Start of DATASET RECORDS

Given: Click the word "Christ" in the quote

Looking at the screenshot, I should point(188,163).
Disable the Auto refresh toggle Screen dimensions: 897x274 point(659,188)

End of DATASET RECORDS
Start of DATASET RECORDS

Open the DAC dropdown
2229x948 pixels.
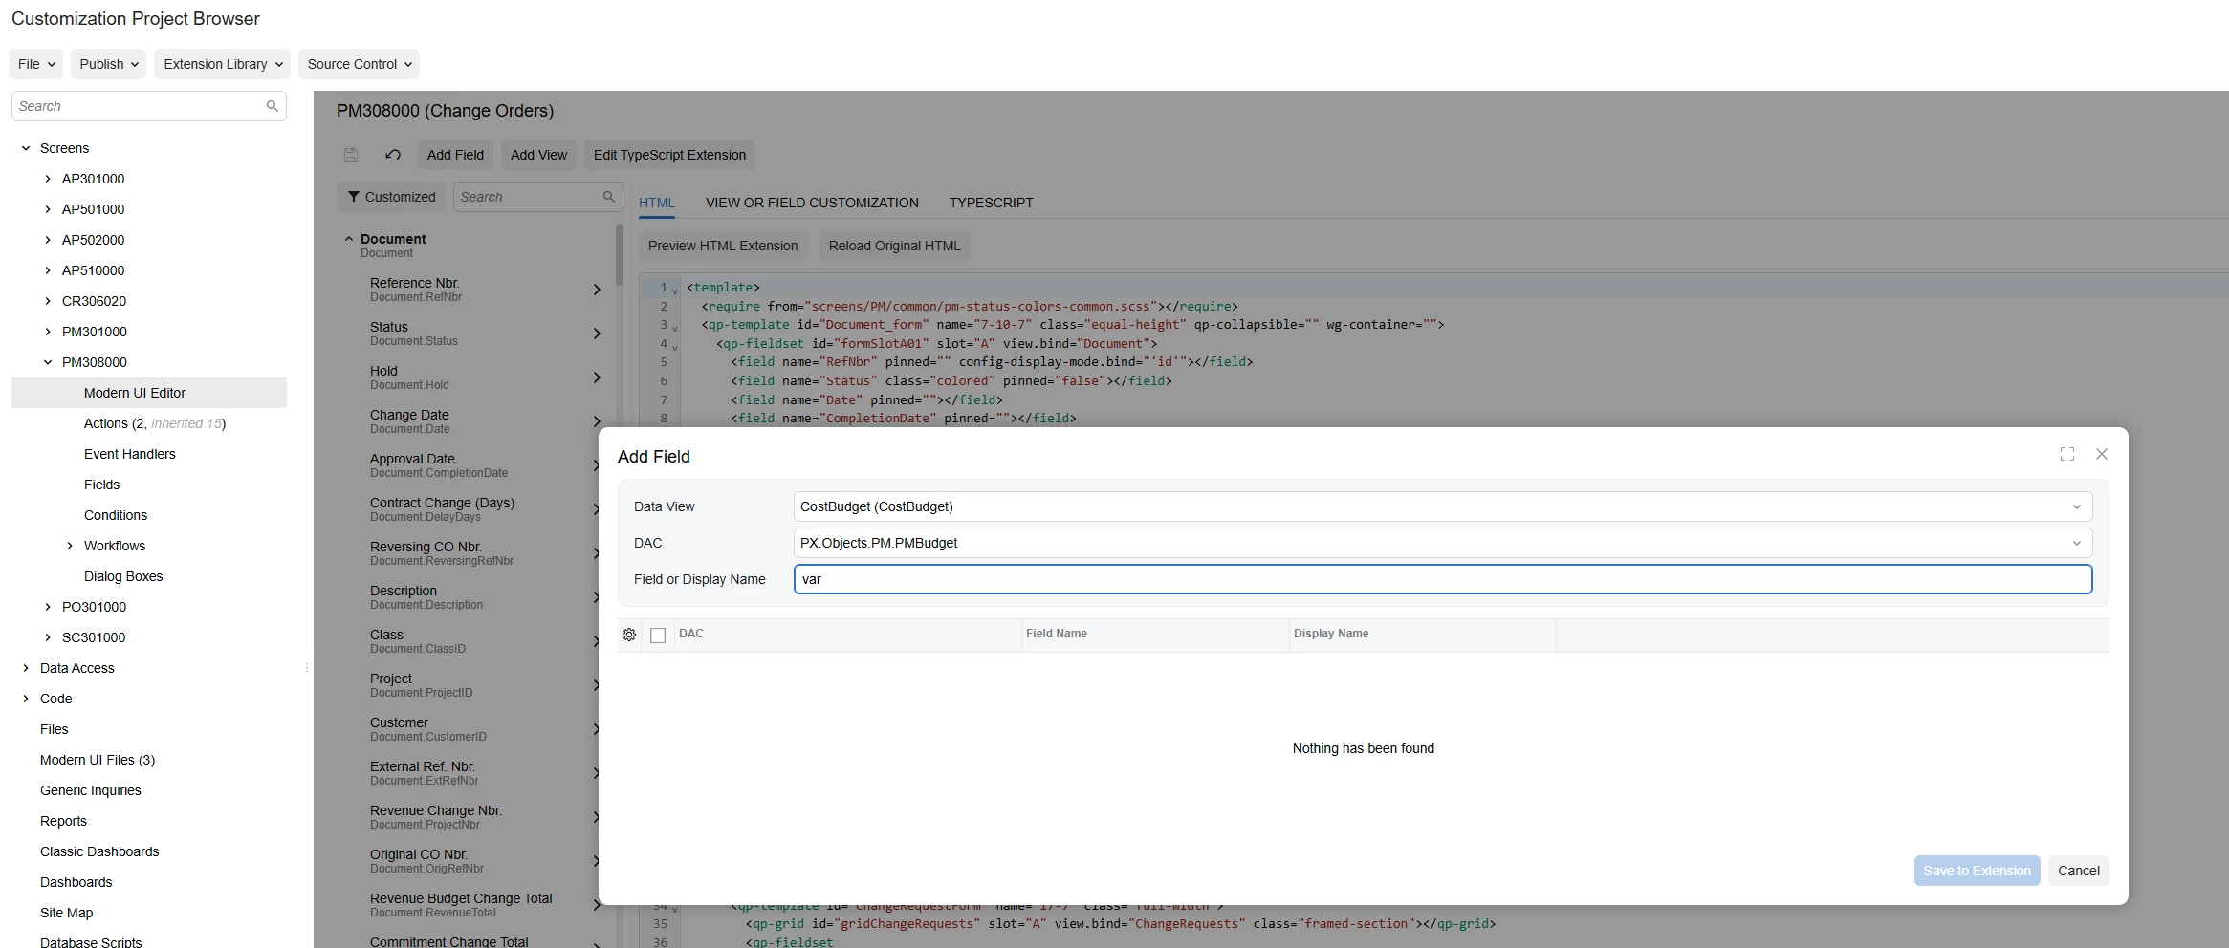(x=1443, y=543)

End of DATASET RECORDS
Start of DATASET RECORDS

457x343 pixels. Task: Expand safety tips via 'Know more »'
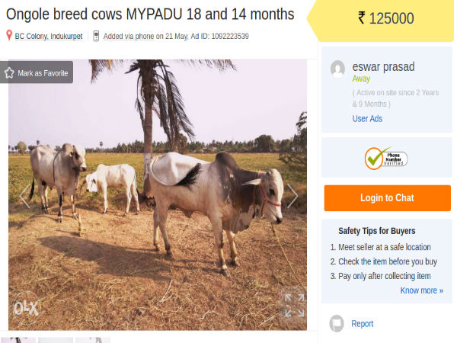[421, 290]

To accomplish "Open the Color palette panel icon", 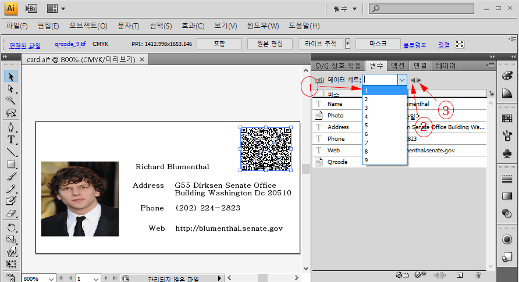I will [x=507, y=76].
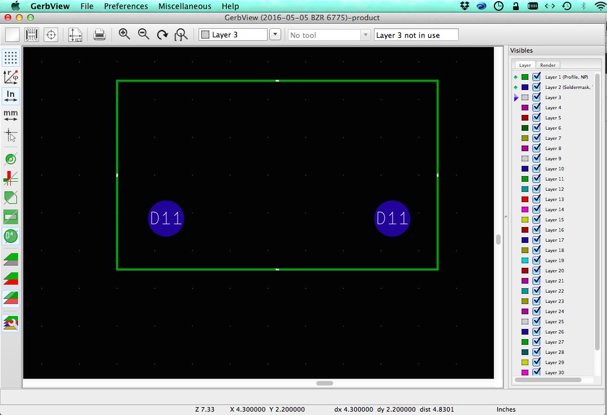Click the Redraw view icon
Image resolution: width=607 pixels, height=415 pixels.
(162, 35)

End of DATASET RECORDS

◆ PROBLEM TO SOLVE: Take the lines above from the one containing "Given: Click the" down to the one containing "Disable the Auto", and transcribe them exactly, both ends included.

◆ YOUR SOLUTION:
Given: Click the word "Christ" in the quote

Looking at the screenshot, I should point(188,163).
Disable the Auto refresh toggle Screen dimensions: 897x274 point(659,188)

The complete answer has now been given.